PROBLEM DETAILS:
What the answer must hold is the line containing "The width and" and all lines after it through the end of the listing, copied exactly, with pictures left out.

── WORKING DATA

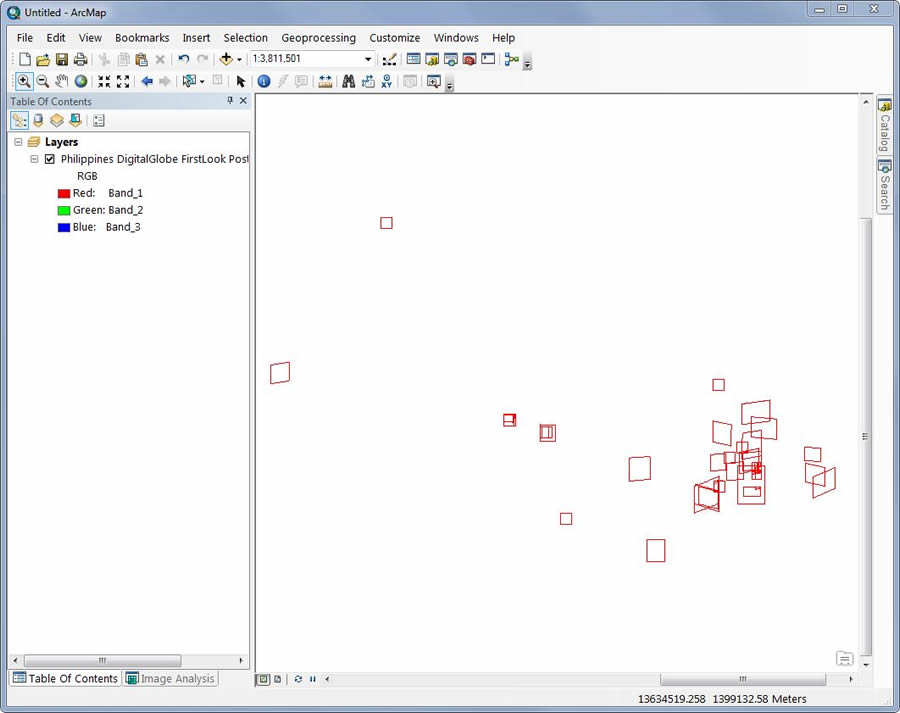Image resolution: width=900 pixels, height=713 pixels.
Task: Collapse the Layers group
Action: point(18,141)
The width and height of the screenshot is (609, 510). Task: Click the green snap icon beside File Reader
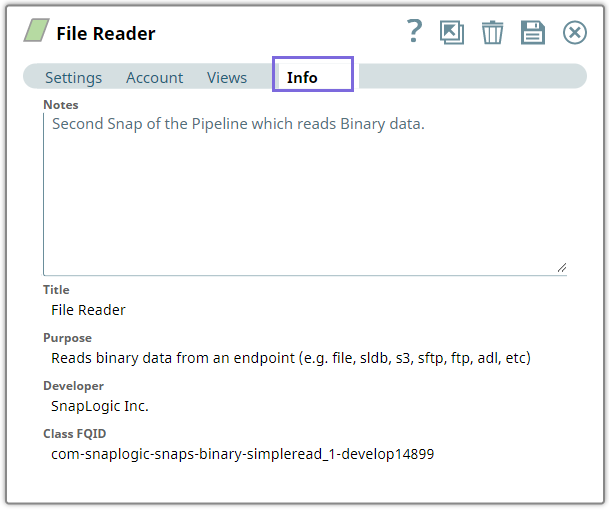click(x=36, y=32)
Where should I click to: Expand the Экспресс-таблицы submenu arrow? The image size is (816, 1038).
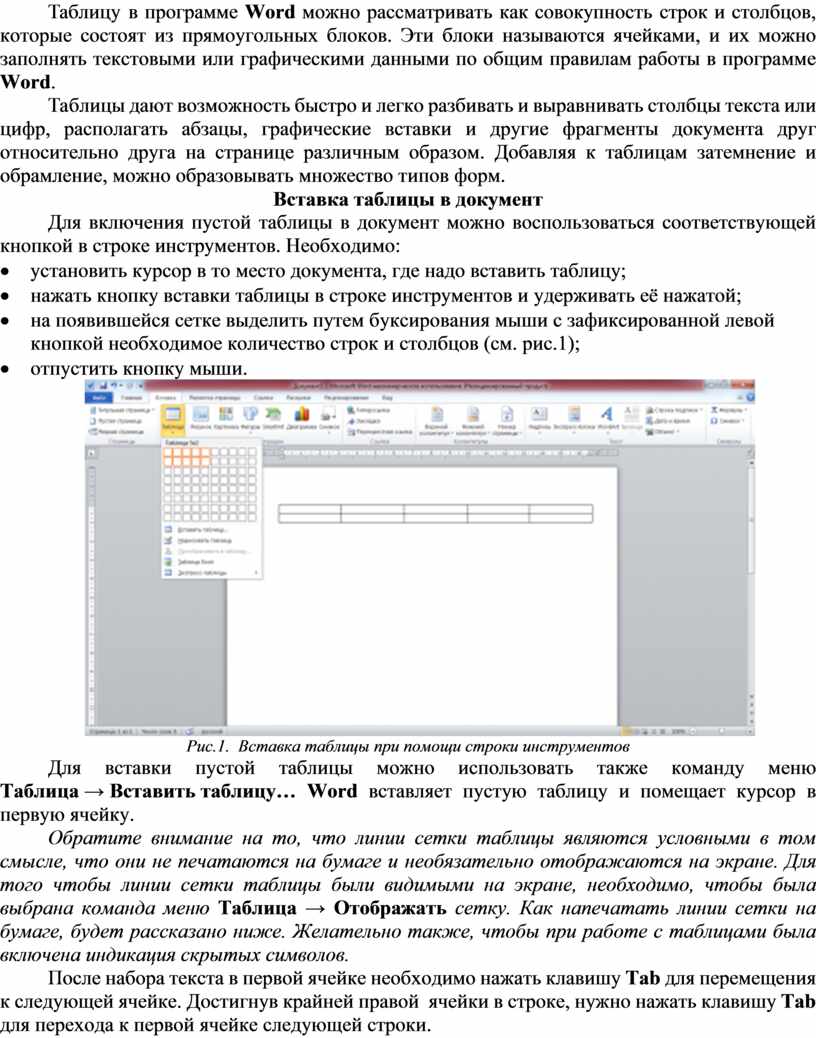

────

SOLVED PROBLEM:
The width and height of the screenshot is (609, 510). Task: Click the green snap icon beside File Reader
click(x=36, y=32)
Where should I click to: Expand the Экспресс-таблицы submenu arrow? The image size is (816, 1038).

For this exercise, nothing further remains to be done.